◆ Goal
Put the stretch of records from the line that contains "Viewport: 500px width, 500px" through the line that contains "point(211,49)" into a numbered list, one line per item, leaving out any blank lines. Include only those lines.

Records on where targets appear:
* * *

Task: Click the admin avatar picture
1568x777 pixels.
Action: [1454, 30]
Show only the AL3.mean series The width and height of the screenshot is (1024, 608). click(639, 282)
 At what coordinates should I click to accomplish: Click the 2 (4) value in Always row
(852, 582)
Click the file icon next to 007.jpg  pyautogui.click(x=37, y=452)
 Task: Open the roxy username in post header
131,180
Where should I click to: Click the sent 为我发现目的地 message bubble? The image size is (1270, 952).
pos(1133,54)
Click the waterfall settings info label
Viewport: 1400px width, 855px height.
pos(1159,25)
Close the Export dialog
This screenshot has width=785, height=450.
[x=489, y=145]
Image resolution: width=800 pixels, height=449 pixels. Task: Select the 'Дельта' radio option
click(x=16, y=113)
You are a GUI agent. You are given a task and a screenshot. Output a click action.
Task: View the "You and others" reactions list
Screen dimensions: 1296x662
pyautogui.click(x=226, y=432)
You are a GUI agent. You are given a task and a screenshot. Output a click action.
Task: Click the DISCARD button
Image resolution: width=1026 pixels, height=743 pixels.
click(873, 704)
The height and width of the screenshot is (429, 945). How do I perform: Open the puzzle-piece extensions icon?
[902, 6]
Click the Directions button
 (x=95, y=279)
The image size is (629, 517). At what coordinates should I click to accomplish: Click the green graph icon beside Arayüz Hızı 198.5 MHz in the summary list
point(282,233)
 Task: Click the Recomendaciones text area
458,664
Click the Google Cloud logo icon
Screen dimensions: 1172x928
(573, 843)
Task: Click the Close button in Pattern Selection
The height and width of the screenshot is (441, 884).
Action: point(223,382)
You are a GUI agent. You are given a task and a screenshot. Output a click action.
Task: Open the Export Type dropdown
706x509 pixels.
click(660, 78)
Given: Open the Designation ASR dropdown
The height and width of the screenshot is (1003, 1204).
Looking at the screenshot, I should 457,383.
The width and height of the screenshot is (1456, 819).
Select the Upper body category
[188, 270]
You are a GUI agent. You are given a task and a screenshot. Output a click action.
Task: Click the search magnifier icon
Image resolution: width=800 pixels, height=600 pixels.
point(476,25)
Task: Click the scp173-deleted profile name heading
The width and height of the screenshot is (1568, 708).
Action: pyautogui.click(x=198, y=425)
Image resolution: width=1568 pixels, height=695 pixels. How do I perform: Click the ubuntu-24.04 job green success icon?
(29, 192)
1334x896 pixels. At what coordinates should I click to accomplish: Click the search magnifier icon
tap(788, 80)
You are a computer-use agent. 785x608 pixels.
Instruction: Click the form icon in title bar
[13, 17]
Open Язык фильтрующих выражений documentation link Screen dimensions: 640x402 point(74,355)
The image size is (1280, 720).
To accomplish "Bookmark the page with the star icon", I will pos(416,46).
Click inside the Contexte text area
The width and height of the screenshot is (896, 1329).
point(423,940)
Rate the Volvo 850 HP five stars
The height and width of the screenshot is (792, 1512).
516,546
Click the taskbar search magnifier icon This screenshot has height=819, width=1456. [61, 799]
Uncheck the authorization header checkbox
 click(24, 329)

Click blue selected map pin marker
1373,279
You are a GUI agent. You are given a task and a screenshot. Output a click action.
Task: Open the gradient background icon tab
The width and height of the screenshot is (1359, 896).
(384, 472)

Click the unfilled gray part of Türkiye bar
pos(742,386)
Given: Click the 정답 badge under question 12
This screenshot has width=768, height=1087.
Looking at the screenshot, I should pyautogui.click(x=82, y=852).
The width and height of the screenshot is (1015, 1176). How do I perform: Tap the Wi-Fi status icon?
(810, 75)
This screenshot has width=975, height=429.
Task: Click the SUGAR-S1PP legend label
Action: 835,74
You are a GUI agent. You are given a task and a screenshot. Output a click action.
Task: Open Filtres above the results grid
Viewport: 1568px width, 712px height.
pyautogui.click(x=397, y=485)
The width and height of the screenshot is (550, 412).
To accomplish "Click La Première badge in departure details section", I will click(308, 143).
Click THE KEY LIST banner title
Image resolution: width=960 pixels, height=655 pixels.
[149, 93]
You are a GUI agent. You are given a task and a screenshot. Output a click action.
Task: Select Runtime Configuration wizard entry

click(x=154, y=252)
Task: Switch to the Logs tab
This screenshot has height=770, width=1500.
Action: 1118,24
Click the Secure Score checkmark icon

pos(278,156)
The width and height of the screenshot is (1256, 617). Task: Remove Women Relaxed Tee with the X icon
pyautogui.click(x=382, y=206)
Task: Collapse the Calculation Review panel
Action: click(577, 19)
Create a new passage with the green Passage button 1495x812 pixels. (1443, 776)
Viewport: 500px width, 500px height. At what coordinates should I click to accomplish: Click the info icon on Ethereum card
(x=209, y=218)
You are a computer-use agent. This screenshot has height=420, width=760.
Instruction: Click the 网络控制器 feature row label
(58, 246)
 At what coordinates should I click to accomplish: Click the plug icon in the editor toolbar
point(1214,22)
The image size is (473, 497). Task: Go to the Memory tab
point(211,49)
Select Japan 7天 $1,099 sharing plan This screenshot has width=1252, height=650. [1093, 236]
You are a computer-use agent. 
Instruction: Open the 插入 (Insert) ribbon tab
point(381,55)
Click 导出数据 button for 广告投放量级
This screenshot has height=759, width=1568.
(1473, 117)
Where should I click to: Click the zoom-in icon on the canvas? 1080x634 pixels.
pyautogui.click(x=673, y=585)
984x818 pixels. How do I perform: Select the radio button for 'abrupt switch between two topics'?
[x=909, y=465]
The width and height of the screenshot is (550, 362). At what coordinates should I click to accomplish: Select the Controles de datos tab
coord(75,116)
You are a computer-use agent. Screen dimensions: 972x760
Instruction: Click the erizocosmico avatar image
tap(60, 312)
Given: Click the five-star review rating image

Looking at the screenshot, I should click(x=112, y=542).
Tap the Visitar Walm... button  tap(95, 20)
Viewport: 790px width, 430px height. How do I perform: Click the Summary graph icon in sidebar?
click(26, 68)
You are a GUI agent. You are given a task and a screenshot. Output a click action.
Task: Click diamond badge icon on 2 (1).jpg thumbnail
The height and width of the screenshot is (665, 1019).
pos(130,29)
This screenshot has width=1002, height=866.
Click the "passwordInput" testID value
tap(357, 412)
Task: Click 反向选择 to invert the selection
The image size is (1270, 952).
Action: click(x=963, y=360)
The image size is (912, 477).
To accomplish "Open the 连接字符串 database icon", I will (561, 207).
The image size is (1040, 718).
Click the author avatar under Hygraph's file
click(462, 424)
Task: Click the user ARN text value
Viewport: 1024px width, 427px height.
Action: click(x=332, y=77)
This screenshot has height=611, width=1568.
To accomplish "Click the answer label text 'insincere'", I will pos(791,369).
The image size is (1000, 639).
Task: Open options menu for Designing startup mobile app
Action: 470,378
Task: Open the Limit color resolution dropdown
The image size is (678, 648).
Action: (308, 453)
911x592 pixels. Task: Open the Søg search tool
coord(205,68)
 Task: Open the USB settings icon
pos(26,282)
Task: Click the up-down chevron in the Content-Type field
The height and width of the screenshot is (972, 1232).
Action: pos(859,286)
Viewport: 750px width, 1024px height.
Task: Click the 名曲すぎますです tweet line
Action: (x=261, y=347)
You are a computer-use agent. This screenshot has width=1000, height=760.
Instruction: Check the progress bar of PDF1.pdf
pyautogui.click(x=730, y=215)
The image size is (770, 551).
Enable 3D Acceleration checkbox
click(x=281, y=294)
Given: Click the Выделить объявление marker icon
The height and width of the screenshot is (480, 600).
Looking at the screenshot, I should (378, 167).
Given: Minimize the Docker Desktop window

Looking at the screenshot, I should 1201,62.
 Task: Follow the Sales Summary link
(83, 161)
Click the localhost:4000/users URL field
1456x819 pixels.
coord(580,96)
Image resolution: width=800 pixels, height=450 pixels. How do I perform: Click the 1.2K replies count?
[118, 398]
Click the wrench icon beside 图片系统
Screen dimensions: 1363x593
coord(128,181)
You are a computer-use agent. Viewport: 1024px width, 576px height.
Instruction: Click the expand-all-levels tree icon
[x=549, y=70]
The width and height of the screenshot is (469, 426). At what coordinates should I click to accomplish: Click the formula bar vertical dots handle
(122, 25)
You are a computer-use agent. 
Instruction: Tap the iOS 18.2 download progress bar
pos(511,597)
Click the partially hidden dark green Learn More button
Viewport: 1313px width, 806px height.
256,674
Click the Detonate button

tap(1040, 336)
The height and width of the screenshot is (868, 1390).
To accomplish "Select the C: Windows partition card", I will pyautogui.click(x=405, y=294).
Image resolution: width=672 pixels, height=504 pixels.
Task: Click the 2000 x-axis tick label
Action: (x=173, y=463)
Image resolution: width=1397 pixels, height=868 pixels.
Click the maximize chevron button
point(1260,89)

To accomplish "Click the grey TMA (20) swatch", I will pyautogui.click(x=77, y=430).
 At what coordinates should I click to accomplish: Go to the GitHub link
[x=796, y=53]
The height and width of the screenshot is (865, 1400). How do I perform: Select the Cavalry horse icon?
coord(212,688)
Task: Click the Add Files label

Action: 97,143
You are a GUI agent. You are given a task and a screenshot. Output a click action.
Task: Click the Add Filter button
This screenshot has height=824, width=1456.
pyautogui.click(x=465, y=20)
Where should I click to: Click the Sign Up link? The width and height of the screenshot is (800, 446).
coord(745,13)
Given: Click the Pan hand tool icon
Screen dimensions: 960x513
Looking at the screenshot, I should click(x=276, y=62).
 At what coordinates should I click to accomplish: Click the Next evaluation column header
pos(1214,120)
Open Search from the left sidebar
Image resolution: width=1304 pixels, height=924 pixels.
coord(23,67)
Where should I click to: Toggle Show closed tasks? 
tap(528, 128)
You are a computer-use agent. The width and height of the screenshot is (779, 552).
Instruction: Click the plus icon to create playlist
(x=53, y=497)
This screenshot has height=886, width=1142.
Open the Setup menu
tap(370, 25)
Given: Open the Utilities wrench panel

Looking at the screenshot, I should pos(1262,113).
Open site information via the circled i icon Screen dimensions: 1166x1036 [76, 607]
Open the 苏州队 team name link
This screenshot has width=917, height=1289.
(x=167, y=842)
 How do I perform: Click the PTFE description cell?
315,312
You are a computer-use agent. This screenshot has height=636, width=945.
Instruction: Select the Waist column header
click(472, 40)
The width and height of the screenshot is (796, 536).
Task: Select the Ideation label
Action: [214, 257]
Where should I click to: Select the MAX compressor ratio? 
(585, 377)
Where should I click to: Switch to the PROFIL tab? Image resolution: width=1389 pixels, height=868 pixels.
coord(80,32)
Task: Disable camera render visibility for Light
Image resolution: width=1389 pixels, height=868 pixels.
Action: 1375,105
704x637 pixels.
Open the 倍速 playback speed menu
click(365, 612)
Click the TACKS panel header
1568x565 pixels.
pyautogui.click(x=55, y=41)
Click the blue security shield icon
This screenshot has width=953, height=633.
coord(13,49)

* * *

◆ Answer to this task
1. Viewport: 500px width, 500px height. At what coordinates should I click to accomplish: Click the info icon on Ethereum card
2. (x=209, y=218)
3. You are a computer-use agent. This screenshot has height=420, width=760.
4. Instruction: Click the 网络控制器 feature row label
5. (58, 246)
6.  At what coordinates should I click to accomplish: Click the plug icon in the editor toolbar
7. point(1214,22)
8. The image size is (473, 497). Task: Go to the Memory tab
9. point(211,49)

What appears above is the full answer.